Ki is a 10-seat tasting-menu restaurant serving modern Korean cuisine, tucked away in a building in Little Tokyo.

Ki is a 10-seat tasting-menu restaurant serving modern Korean cuisine, tucked away in a building in Little Tokyo.

(Myung J. Chun / Los Angeles Times)

Stone and earth tones evoke calm in the handsomely spare room. Ceramic ladybugs may appear on the end of whimsical cutlery. Cubes of duck liver might arrive in a glass vessel shaped like a hen. Kim’s taste in music runs to 1980s-era Lite FM R&B. Some might find it annoying to hear James Ingram’s “One Hundred Ways” piped over an otherwise hushed dinner. I’m the guy at the end of the counter trying to be quiet about singing along.

Smoked trout roe garnish for a dish of perilla leaf sorbet, smoked tomato and lemon fern at Restaurant Ki.

Smoked trout roe garnish for a dish of perilla leaf sorbet, smoked tomato and lemon fern at Restaurant Ki.

(Myung J. Chun / Los Angeles Times)

Kim, chef de cuisine Ryan Brown and their crew dash back and forth between a small back kitchen, reappearing to fall into tightly choreographed assembly lines to compose plates. The first snack is a laborious, one-bite marvel — a reimagining of bugak, a fried chip often made of glutinous rice and dried vegetables. This team sandwiches seaweed sheets and rice paste into five micro-thin layers; the next steps involve dehydrating, resting, frying and shaping the end result into small cylinders filled with a tiny dice of tuna, or maybe cod milt in the winter. Honey mustard and thyme leaves number among the seasonings. The whole thing crunches, melts, zings and primes the taste buds for more.

It’s also a tiny encapsulation of Kim’s philosophy. Most everything he creates can trace back to South Korea, where he was born, even if at face value the root inspiration may not be recognizable in the dish’s final form. In his approach I see kinship to Jon Yao’s wondrous transformations of Taiwanese cuisine at Kato.

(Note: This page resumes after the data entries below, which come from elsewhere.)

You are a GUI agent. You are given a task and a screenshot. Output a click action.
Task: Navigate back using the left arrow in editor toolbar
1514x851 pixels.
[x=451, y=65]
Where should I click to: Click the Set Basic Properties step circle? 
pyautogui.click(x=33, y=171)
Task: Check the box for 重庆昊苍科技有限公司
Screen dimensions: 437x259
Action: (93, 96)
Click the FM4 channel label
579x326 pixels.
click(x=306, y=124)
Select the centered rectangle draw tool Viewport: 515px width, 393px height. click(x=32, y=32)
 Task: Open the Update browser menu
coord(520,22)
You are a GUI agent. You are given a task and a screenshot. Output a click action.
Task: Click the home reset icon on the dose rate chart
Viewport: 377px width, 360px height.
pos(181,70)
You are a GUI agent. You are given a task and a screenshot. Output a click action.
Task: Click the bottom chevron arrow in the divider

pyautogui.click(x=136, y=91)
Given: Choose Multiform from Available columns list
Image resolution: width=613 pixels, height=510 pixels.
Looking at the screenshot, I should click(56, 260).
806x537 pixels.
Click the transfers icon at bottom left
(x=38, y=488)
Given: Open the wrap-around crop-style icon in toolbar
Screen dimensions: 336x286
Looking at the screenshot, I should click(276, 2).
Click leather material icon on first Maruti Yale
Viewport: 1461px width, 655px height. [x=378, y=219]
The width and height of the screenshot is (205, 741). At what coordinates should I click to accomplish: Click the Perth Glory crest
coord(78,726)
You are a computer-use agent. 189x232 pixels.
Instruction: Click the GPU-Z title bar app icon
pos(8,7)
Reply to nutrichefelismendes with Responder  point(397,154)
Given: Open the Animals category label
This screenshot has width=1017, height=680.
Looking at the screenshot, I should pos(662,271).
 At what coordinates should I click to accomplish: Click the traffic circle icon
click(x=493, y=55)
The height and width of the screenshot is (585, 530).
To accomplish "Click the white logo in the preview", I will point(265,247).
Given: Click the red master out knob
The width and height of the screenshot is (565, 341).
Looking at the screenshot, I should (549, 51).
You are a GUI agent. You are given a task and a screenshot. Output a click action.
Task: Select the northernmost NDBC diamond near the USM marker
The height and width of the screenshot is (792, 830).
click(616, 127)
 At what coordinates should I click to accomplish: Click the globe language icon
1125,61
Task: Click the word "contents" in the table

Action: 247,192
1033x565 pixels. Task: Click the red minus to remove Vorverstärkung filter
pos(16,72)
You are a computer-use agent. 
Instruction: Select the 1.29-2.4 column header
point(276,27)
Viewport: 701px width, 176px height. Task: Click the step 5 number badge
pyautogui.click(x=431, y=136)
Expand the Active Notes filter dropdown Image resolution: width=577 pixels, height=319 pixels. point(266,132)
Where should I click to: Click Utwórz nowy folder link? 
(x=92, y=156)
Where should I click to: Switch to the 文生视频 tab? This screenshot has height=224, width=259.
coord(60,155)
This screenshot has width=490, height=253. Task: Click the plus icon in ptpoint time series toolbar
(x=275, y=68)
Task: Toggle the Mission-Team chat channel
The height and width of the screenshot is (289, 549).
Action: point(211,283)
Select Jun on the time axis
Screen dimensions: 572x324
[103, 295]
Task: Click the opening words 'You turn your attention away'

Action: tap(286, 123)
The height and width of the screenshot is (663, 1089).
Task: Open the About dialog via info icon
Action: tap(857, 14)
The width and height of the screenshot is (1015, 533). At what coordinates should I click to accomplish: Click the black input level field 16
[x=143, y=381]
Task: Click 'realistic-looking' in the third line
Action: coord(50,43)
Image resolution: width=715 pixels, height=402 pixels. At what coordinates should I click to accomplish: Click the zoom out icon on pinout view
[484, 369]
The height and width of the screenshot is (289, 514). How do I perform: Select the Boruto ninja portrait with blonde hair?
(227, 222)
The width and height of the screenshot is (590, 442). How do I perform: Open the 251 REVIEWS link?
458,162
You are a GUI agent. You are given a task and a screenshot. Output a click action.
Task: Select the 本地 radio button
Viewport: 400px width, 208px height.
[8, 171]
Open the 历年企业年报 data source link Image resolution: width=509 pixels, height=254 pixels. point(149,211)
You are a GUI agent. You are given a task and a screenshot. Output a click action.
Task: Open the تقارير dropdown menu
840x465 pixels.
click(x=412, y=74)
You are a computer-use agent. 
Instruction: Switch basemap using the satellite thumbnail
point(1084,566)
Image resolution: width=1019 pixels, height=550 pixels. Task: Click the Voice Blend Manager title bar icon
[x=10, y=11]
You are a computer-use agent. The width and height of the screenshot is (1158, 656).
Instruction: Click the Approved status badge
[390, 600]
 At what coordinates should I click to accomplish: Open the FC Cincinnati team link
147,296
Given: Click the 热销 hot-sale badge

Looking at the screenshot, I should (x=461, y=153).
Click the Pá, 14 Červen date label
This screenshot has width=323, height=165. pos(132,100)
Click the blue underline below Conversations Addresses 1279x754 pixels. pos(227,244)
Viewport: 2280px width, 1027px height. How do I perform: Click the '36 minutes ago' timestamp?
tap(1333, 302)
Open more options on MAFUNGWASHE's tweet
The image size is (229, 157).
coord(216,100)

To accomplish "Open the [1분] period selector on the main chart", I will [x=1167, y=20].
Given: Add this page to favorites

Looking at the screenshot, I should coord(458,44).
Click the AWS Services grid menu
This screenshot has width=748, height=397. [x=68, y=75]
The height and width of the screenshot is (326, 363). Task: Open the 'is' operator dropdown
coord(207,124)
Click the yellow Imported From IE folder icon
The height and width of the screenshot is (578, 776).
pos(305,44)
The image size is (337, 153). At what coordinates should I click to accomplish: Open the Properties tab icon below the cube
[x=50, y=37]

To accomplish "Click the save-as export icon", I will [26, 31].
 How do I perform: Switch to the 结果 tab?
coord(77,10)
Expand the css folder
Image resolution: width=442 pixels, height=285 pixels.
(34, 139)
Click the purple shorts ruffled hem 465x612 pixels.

The signature octopus arrives shortly after, in the form of a few crisp-soft rounds served with a fluorescent-orange, masterfully intense dipping sauce derived from the creature’s long-simmered innards, scented with tarragon and dusted with parsley powder. Its funky mysteries flicker in my brain until the perilla sorbet a couple of courses later washes it away.

Octopus at Restaurant Ki.

Octopus at Restaurant Ki.

(Myung J. Chun / Los Angeles Times)

Lobster, doenjang and raspberry at Restaurant Ki.

Lobster, doenjang and raspberry at Restaurant Ki.

(Myung J. Chun / Los Angeles Times)

Lacquered meats, fish draped over pools of complex chile and herb sauces and geometrically cut fruits arranged around shaved ice will change with the seasons. One consistent dish, along with the noodles, has been barbecued lobster arrayed over doenjang beurre blanc, its blend of richness and fermented depths prodding unexpected nuance from the smoky-sweet crustacean. For fun, a hit of acid comes from a pink-red dusting of powdered raspberries, shaken over the dish in front of you from a bundled piece of cheesecloth. The bit of showmanship is usually performed by a chef other than Kim, who has moved onto the next task of adjusting salt in a coulis or carving quail into quarters. He’s soft-spoken and serious, but he looks far happier than I remember him at Kinn.

Back then in a review, I called his first restaurant “the future of fine dining in L.A.” At Ki, I’m listening to Luther Vandross singing “Here and Now” overhead while I scrape the last sticky bits of crab from my bowl of noodles. Luther always knew what was up. The future has arrived.

Restaurant Ki

111 San Pedro St., Los Angeles, restaurantki.com

Prices: Tasting menu format, $300 per person

Details: One seating at 6:30 p.m., Wednesday to Sunday. Street and lot parking. Chef-owner Ki Kim is an oenophile, and the beverage pairing (at $190 per person) leans into French and German wines and boutique sakes. Also ask about nonalcoholic options, including drinks like tomato water mixed with gooseberry juice, that mostly sidestep over-sweetness.